= Gojko Barjamovic =

Assyriologist

Gojko Johansen Barjamovic is Senior Lecturer in Assyriology and Senior Research Scholar at Yale University. He received his training at the University of Copenhagen in Denmark and taught at Harvard University 2013-2024.

He is a specialist in the political and social history of Assyria in the 2nd and 1st millennia BC, and particularly trade and the development of early markets. He has also worked on absolute dating and the chronology of the Ancient Near East.
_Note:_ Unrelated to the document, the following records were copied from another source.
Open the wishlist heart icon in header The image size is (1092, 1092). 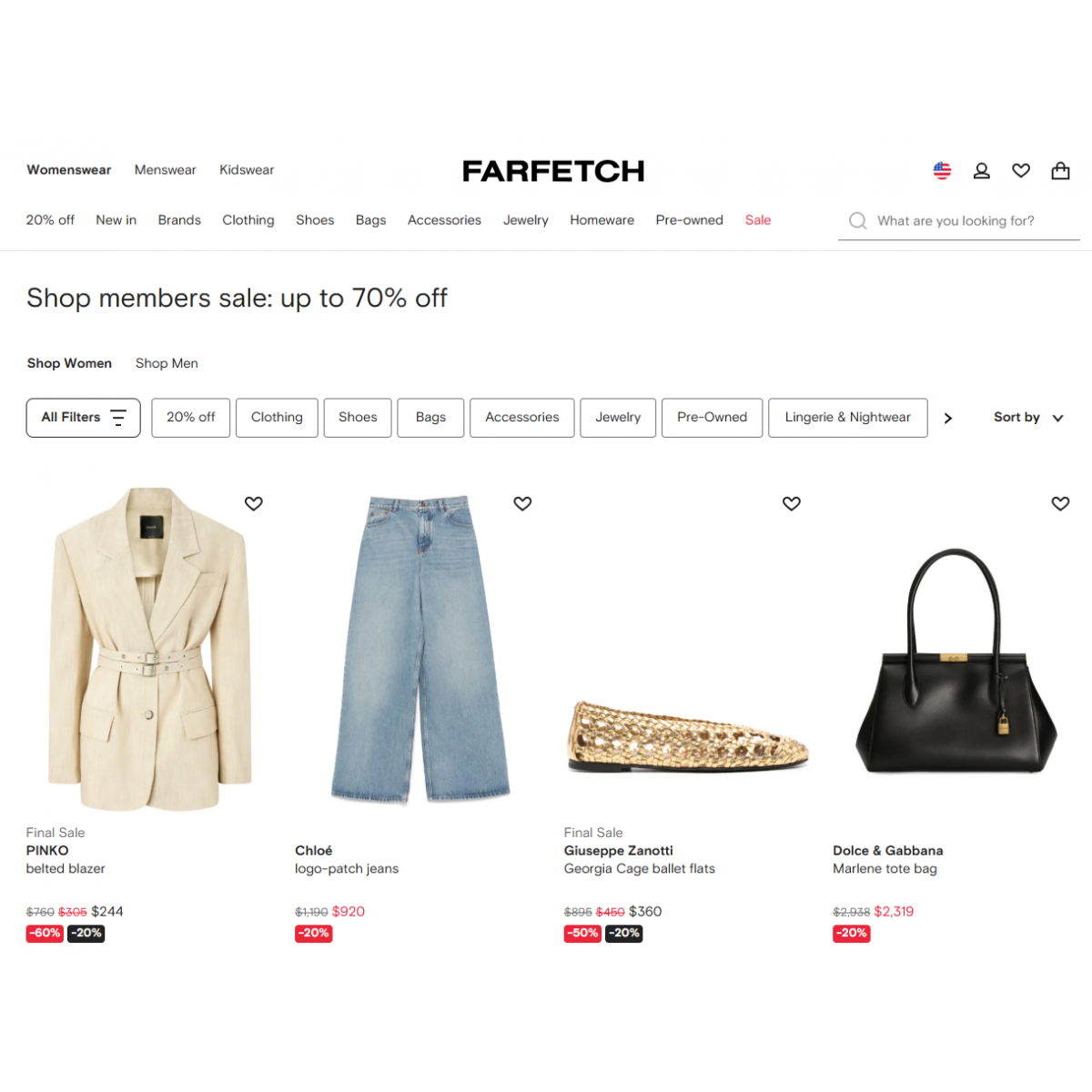click(1021, 170)
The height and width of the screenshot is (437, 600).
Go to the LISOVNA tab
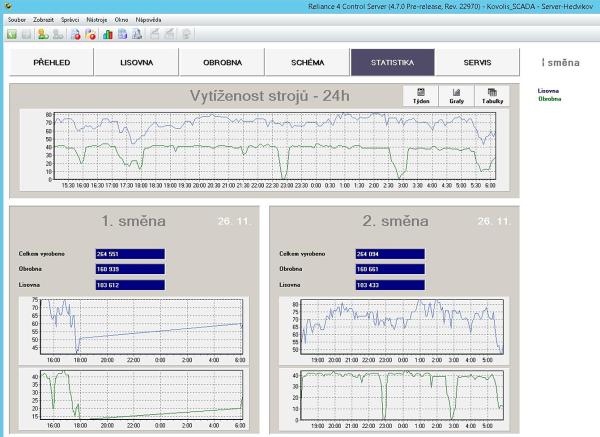coord(136,62)
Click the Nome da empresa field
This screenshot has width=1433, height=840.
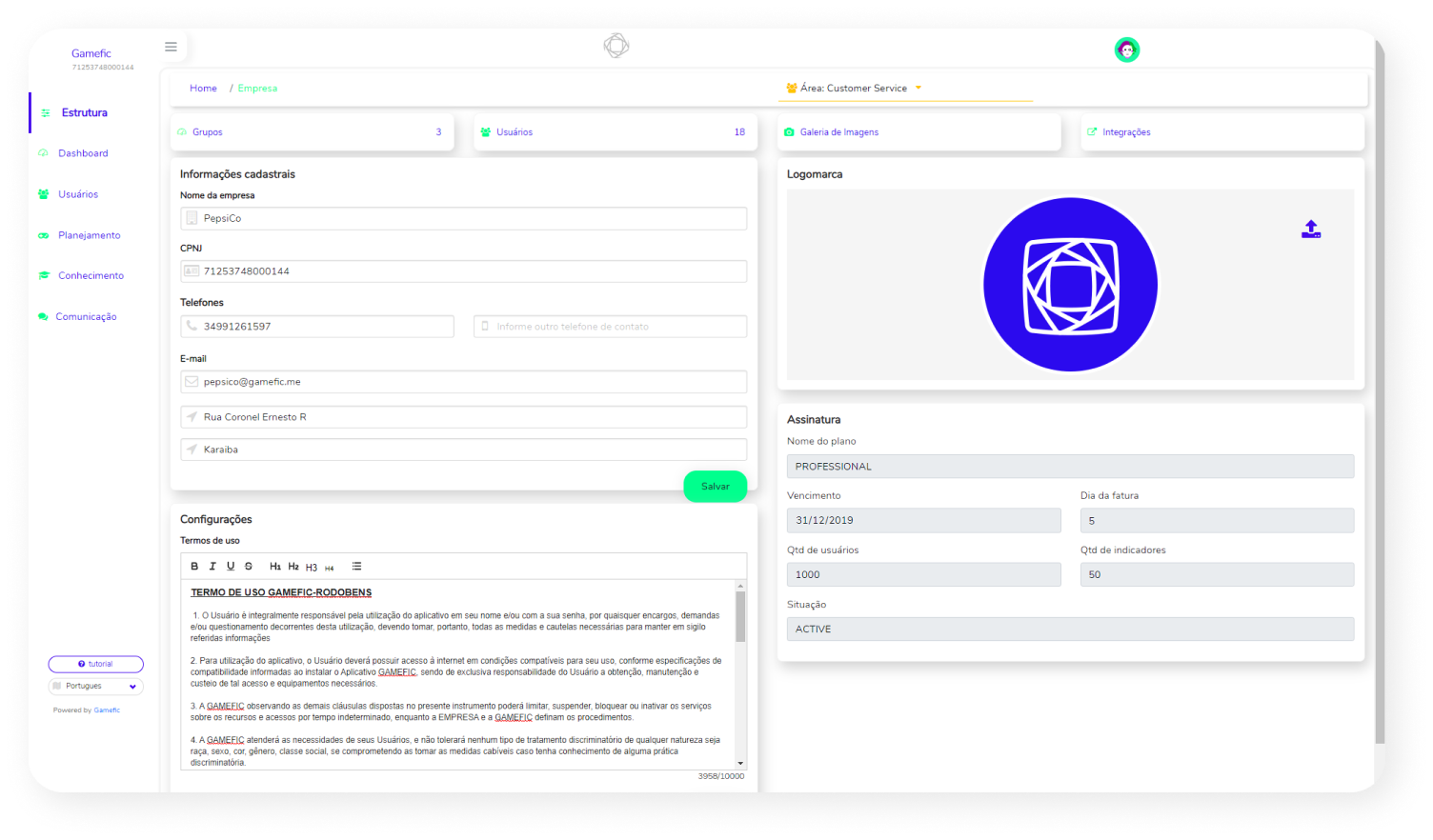pyautogui.click(x=463, y=219)
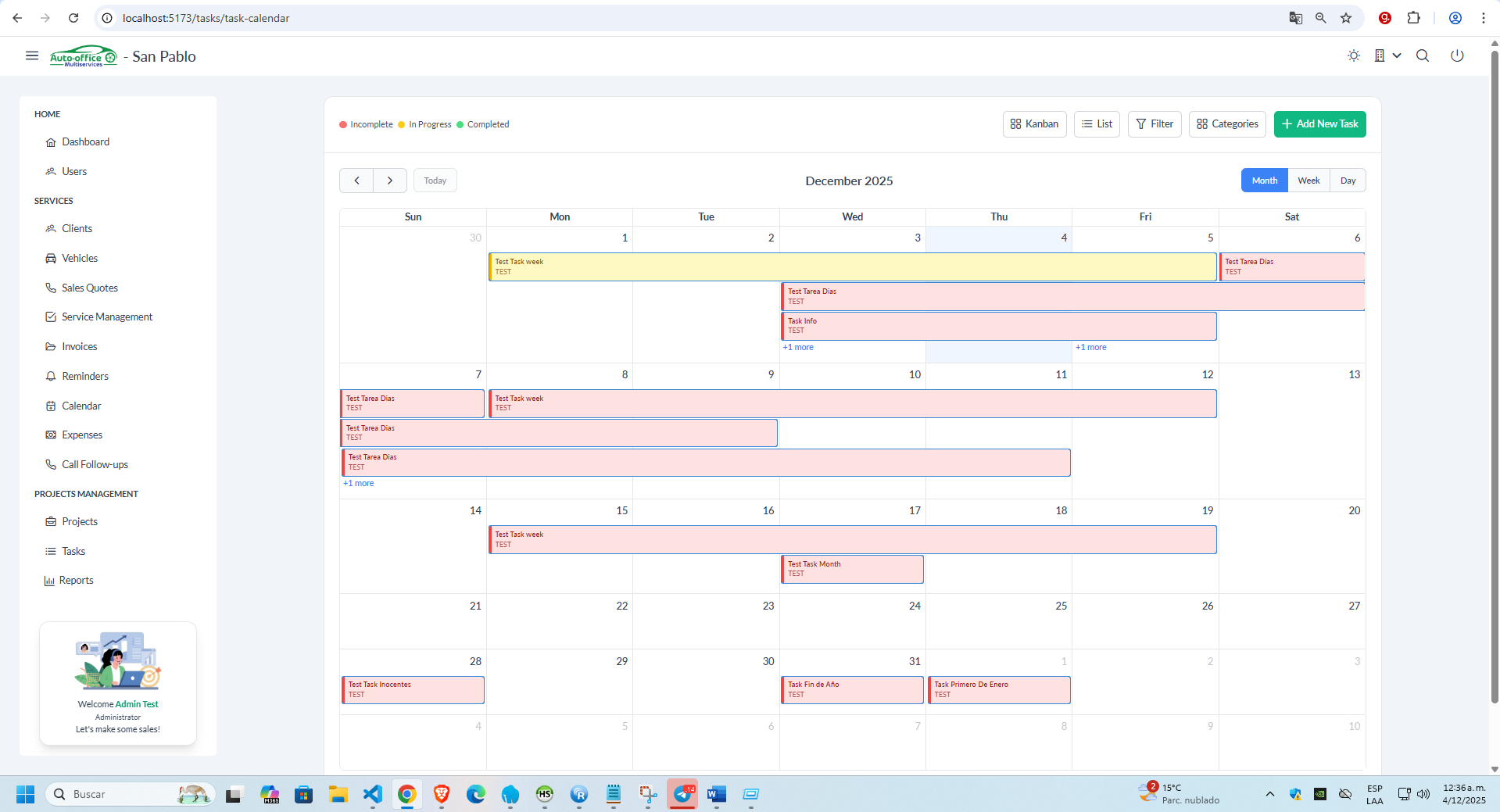This screenshot has height=812, width=1500.
Task: Open the Filter options
Action: click(x=1155, y=124)
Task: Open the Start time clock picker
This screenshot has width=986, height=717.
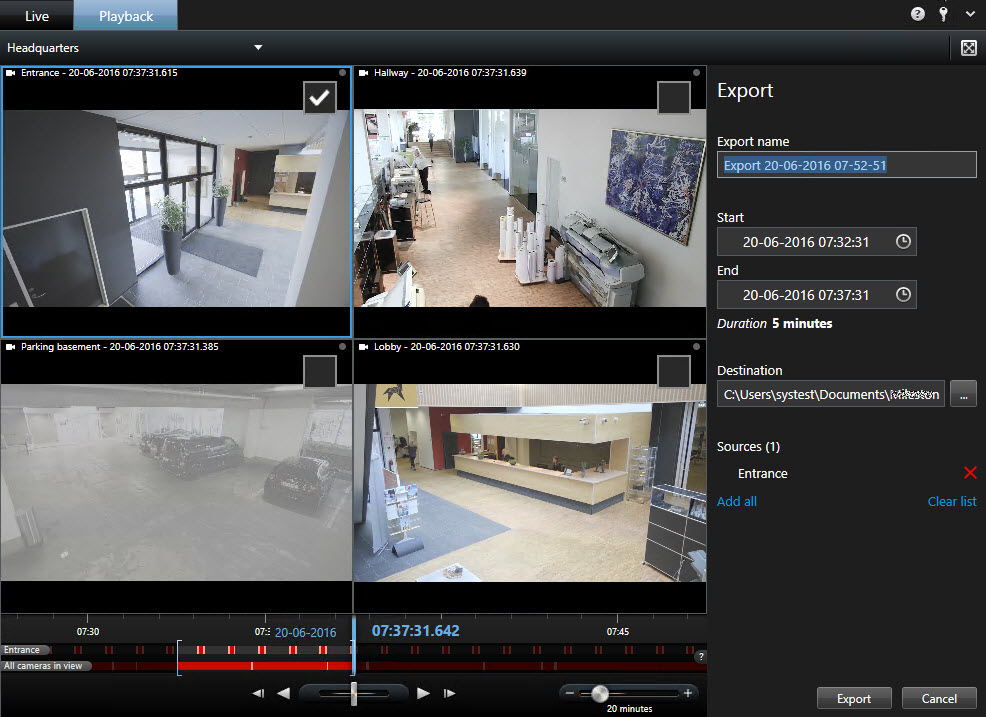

He was a member of the team that used statistical methods to interrogate the records of ancient merchants found at Kültepe/Kanesh near the modern Turkish city of Kayseri to locate the probable location of ancient cities. His research also focuses on the development of early markets, trans-regional interaction, early state power, and the functioning of royal courts.

He has written or edited multiple books including A Historical Geography of Anatolia in the Old Assyrian Colony Period (2011).

==Selected publications==
- A Historical Geography of Anatolia in the Old Assyrian Colony Period (2011).
- Ups and Downs at Kanesh (2012), co-authored with T. Hertel and M.T. Larsen.
- Problems of Canonicity and Identity Formation in Ancient Egypt and Mesopotamia (2016). (Editor with Kim Ryholt).
- Integrated Tree-Ring-Radiocarbon High-Resolution Timeframe to Resolve Earlier Second Millennium BCE Mesopotamian Chronology (2016). Sturt Manning, Carol B. Griggs, Brita Lorentzen, Gojko Barjamovic, Christopher Ramsey, Bernd Kromer and Eva Maria Wild.
- Trade, Merchants, and the Lost Cities of the Bronze Age (2017). Gojko Barjamovic, Thomas Chaney, Kerem Coşar and Ali Hortaçsu.